Residents are still complaining about the country’s water problem although a 2 million-gallon-a-day Reverse Osmosis Plant recently came on line at Shell Beach.
“One day I will take a video and put it online to show the air that comes out of my pipe,” one caller who complained on radio said.
The woman said the nation’s poor are suffering the most because APUA chose to have people in the north benefit first from the plant.
Elsewhere, other residents are still going days without water.
Weeks before the annual summer festival, carnival, the government promised that the water woes which has gripped the nation for years will be over.
The Gaston Browne administration and officials of APUA promised that the coming on stream of the Shell Beach plant will be enough to make up the water shortfall to homes.

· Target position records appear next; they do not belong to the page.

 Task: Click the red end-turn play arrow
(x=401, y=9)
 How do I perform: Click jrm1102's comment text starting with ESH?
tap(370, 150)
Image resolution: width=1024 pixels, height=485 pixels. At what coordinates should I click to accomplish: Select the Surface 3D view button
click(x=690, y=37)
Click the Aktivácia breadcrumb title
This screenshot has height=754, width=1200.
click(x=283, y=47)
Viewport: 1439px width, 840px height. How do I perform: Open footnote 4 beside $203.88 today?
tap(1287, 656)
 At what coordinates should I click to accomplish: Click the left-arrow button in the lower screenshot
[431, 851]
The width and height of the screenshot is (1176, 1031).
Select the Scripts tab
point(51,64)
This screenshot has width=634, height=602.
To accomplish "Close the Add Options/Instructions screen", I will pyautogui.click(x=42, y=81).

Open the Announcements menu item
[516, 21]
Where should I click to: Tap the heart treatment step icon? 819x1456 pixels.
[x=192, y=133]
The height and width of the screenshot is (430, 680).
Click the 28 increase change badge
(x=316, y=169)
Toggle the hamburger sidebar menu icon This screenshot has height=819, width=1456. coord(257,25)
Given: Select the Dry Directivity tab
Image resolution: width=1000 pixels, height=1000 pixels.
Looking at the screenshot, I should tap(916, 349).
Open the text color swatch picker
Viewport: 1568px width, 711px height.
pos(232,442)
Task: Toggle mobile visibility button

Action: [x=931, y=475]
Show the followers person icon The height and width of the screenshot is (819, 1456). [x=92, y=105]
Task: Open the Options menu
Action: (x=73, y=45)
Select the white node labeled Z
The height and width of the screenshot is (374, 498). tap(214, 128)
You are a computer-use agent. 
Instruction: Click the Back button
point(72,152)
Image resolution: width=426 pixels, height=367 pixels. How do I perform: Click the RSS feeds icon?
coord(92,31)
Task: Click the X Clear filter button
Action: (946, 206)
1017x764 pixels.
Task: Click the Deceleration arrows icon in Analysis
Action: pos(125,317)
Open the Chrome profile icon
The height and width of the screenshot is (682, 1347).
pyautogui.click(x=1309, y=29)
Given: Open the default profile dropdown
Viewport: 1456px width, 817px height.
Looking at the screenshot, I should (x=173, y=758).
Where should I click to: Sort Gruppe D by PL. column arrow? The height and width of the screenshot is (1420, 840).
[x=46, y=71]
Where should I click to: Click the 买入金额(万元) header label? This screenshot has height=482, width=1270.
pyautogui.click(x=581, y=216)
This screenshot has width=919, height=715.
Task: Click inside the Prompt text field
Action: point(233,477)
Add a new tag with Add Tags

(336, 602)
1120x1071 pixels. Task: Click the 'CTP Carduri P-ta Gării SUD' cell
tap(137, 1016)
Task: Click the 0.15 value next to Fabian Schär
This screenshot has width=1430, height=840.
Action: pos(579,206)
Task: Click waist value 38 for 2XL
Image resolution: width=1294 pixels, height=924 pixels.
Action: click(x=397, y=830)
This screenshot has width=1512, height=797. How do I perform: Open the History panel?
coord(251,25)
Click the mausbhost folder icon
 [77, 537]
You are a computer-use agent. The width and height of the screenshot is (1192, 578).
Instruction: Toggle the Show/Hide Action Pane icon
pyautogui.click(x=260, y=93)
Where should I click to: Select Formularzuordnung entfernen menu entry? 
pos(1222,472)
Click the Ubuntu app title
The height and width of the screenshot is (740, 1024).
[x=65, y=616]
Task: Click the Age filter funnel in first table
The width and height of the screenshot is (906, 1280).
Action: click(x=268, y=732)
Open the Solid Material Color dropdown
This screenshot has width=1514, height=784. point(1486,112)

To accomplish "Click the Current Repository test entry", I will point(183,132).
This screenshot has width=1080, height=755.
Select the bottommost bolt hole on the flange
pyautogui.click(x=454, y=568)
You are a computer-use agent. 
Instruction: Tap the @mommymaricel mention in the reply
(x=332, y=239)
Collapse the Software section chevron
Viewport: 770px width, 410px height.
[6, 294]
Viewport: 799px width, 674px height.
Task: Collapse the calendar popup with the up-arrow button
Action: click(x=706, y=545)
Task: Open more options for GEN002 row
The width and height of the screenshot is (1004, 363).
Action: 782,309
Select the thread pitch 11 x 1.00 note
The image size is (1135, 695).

Head of APUA’s Water Business Unit Ivan Rodrigues told state media this week that the regular supply of water to households remains a dream of his department.
“…the dream of everybody within the water department. We want to get to the point where you turn on your tap and you don’t wonder if water is there. You’ll be just as confident as when you put your foot on the floor,” he said.
However, Rodrigues argues that “to get to that point we need to change some infrastructure and we need to do the work out in the field.”
He also urged residents to continue to conserve water.
“The cost of water must reflect its importance and consumers must also try to conserve. And people need to understand that we live on a water-scarce island.”
“Weather conditions are not expected to improve and global warming is expected to continue,” he added.